Q: Okay, I have to ask, what did you think of last month’s article in The Real Chicago called “Last call” that says women are underachieving with men in Chicago, given that part of your whole dating philosophy is not to worry about leagues and numbering women? (If you don’t answer this question, you are a wimp and everything you write is b.s.)
— Greg

A: Oooh, I’m so scared. Like I care what you think. It is an important topic that I discuss, though, and you’re right — if I don’t address it, I’m a wimp. I think the article “Last call” was good and addressed the issue that women have a lot of peer pressure to get married or to be dating. Many women date the wrong guy because they just want to be dating. They may miss the right guy entirely because they are dating the wrong one when they meet him. Screw leagues. There are so many stupid labels and preconceptions society has created — which are completely pointless when you get down to it — that get in the way of dating happiness. If a pretty woman isn’t dating a romantic guy with lots of hair, an exciting career and a great body, she is underachieving. On the other hand, she has to be with someone who is a steady provider and home a lot. See how society norms conflict and confuse? Talk about mixed messages.

I had a great career as a comedian on the road, which everyone thought was cool and women adored. It was cool. Okay, so date me. Oh yeah, I’ll be gone for four months on tour. Is that a problem? Want to date a stuntman? Cool. He’ll be gone a lot, too, and he may get hurt or killed. Show me a guy with a fascinating vocation, and I’ll show you guy whose woman comes second. Also, fascinating vocations don’t roll in dough until they get really popular, which often never happens.

The fact is, average, balding guys with mundane jobs who make good money are ideal guys with whom to settle down. They’re at home, their woman is No. 1 on their list and no one is underachieving with them unless they’re not in love. The basic dating-norm problem in our society is this: What happens between a man and woman, from a male perspective, is between that man and woman. Period. What happens between a man and woman, from a woman’s or society’s perspective, is between that man, the woman, every friend she has, every woman she’s ever met, and everyone else in the entire world. What business is it of theirs? None, nada, zip, zilch. Screw ’em.

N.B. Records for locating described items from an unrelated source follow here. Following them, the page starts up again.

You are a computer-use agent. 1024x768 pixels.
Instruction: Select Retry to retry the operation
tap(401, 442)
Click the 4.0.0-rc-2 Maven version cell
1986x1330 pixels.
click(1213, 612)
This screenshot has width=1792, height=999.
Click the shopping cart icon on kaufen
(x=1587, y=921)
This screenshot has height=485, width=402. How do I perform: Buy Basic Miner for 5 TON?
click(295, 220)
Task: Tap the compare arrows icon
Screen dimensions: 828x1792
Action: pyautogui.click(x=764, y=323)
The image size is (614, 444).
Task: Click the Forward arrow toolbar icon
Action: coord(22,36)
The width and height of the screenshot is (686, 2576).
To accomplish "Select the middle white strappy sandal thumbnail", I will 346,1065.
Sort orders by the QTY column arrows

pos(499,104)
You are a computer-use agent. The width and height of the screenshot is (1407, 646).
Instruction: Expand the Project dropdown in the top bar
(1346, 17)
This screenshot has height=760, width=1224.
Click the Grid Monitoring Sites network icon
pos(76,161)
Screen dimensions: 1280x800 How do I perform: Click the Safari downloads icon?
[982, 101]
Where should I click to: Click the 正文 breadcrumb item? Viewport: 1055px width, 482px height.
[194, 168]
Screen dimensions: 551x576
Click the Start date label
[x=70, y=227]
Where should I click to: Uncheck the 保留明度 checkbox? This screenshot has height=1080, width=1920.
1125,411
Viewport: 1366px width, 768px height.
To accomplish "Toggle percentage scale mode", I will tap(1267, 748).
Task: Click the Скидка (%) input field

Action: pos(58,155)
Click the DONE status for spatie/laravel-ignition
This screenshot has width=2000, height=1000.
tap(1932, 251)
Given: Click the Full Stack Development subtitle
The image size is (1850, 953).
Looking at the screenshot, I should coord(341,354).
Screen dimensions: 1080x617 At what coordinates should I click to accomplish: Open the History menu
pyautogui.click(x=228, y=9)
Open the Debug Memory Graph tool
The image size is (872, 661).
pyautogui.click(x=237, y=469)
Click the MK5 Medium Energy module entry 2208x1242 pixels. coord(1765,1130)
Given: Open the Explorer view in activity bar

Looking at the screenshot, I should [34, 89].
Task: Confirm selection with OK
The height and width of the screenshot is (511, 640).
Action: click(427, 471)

No one’s opinion should carry more weight than your own — not your friends’, not your mom’s, not you father’s, not your third grade teacher’s, not Dr. Phil’s, not Oprah’s, not mine, no one’s. Many people haven’t realized this, especially women who make bad dating choices. Until they do, they will continue to have these dating problems. Think I’m wrong? Think about it. The entire second part of that article basically preached to a large group of women that they were underachieving in dating, without knowing anything about who they were dating or whether they were in love. (Love and feelings have nothing to do with what society dictates; they often conflict.)

Again, it’s someone making a woman’s dating life the business of the writer, the readers, and the paper’s. Basically, a whole bunch of people who don’t mean squat. Ever see an article telling men they are underachieving in dating? Nope. And you probably never will. Date who you want and be happy for a change. If people bug you about it, like I said in the opening to this question, tell them, “Like I care what you think.” (Be a little more tactful with your mom … and Oprah.)